STATED PROBLEM
In the items that follow, substitute "Screen resolution" for every occurrence of "Image resolution" and leave everything else unchanged.

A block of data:
────────────────────────────────────────
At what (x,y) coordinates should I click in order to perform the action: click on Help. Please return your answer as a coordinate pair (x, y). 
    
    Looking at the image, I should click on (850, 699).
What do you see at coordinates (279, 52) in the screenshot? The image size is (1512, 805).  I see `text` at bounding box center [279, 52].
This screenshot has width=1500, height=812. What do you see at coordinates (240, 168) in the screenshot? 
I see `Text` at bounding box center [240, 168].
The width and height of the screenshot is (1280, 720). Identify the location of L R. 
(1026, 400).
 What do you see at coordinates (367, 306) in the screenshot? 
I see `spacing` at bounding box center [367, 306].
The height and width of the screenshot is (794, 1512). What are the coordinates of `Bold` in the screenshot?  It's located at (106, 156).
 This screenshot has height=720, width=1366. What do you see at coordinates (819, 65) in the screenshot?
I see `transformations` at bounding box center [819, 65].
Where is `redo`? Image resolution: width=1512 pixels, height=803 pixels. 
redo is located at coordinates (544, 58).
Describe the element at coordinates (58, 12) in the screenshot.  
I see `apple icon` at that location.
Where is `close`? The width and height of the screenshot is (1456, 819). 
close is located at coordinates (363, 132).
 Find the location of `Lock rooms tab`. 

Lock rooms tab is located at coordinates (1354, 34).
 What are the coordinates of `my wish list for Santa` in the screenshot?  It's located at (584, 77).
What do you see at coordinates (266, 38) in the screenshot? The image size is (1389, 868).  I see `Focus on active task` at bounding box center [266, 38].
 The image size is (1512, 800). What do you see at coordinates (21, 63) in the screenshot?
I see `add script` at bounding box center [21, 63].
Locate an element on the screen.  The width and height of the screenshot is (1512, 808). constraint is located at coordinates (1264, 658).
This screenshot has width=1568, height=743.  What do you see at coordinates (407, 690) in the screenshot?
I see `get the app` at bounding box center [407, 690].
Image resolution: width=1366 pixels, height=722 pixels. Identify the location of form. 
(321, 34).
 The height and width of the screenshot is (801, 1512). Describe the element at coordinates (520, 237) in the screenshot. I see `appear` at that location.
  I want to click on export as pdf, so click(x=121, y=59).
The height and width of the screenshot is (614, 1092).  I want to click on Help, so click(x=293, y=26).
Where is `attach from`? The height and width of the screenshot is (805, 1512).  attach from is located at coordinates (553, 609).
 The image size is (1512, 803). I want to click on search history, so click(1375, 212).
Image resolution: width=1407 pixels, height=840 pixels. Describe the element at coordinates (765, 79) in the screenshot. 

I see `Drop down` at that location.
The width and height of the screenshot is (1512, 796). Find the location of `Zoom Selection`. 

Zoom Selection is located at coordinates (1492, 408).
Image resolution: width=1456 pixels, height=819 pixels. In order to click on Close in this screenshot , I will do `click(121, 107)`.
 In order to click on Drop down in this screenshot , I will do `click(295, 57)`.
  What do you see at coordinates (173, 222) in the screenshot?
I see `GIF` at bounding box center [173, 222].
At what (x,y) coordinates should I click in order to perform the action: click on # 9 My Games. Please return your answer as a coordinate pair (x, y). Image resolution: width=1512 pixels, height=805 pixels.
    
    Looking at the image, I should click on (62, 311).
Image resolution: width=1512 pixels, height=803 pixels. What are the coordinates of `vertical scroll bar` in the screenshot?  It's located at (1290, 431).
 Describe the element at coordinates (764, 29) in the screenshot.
────────────────────────────────────────
TASK ANSWER
At what (x,y) coordinates should I click in order to perform the action: click on Help. Please return your answer as a coordinate pair (x, y). 
    
    Looking at the image, I should click on (850, 699).
What do you see at coordinates (279, 52) in the screenshot? The image size is (1512, 805).  I see `text` at bounding box center [279, 52].
This screenshot has width=1500, height=812. What do you see at coordinates (240, 168) in the screenshot? 
I see `Text` at bounding box center [240, 168].
The width and height of the screenshot is (1280, 720). Identify the location of L R. 
(1026, 400).
 What do you see at coordinates (367, 306) in the screenshot? 
I see `spacing` at bounding box center [367, 306].
The height and width of the screenshot is (794, 1512). What are the coordinates of `Bold` in the screenshot?  It's located at (106, 156).
 This screenshot has height=720, width=1366. What do you see at coordinates (819, 65) in the screenshot?
I see `transformations` at bounding box center [819, 65].
Where is `redo`? Screen resolution: width=1512 pixels, height=803 pixels. 
redo is located at coordinates (544, 58).
Describe the element at coordinates (58, 12) in the screenshot.  
I see `apple icon` at that location.
Where is `close`? The width and height of the screenshot is (1456, 819). 
close is located at coordinates (363, 132).
 Find the location of `Lock rooms tab`. 

Lock rooms tab is located at coordinates (1354, 34).
 What are the coordinates of `my wish list for Santa` in the screenshot?  It's located at (584, 77).
What do you see at coordinates (266, 38) in the screenshot? The image size is (1389, 868).  I see `Focus on active task` at bounding box center [266, 38].
 The image size is (1512, 800). What do you see at coordinates (21, 63) in the screenshot?
I see `add script` at bounding box center [21, 63].
Locate an element on the screen.  The width and height of the screenshot is (1512, 808). constraint is located at coordinates (1264, 658).
This screenshot has width=1568, height=743.  What do you see at coordinates (407, 690) in the screenshot?
I see `get the app` at bounding box center [407, 690].
Screen resolution: width=1366 pixels, height=722 pixels. Identify the location of form. 
(321, 34).
 The height and width of the screenshot is (801, 1512). Describe the element at coordinates (520, 237) in the screenshot. I see `appear` at that location.
  I want to click on export as pdf, so click(x=121, y=59).
The height and width of the screenshot is (614, 1092).  I want to click on Help, so click(x=293, y=26).
Where is `attach from`? The height and width of the screenshot is (805, 1512).  attach from is located at coordinates (553, 609).
 The image size is (1512, 803). I want to click on search history, so click(1375, 212).
Screen resolution: width=1407 pixels, height=840 pixels. Describe the element at coordinates (765, 79) in the screenshot. 

I see `Drop down` at that location.
The width and height of the screenshot is (1512, 796). Find the location of `Zoom Selection`. 

Zoom Selection is located at coordinates (1492, 408).
Screen resolution: width=1456 pixels, height=819 pixels. In order to click on Close in this screenshot , I will do `click(121, 107)`.
 In order to click on Drop down in this screenshot , I will do `click(295, 57)`.
  What do you see at coordinates (173, 222) in the screenshot?
I see `GIF` at bounding box center [173, 222].
At what (x,y) coordinates should I click in order to perform the action: click on # 9 My Games. Please return your answer as a coordinate pair (x, y). Screen resolution: width=1512 pixels, height=805 pixels.
    
    Looking at the image, I should click on (62, 311).
Screen resolution: width=1512 pixels, height=803 pixels. What are the coordinates of `vertical scroll bar` in the screenshot?  It's located at (1290, 431).
 Describe the element at coordinates (764, 29) in the screenshot.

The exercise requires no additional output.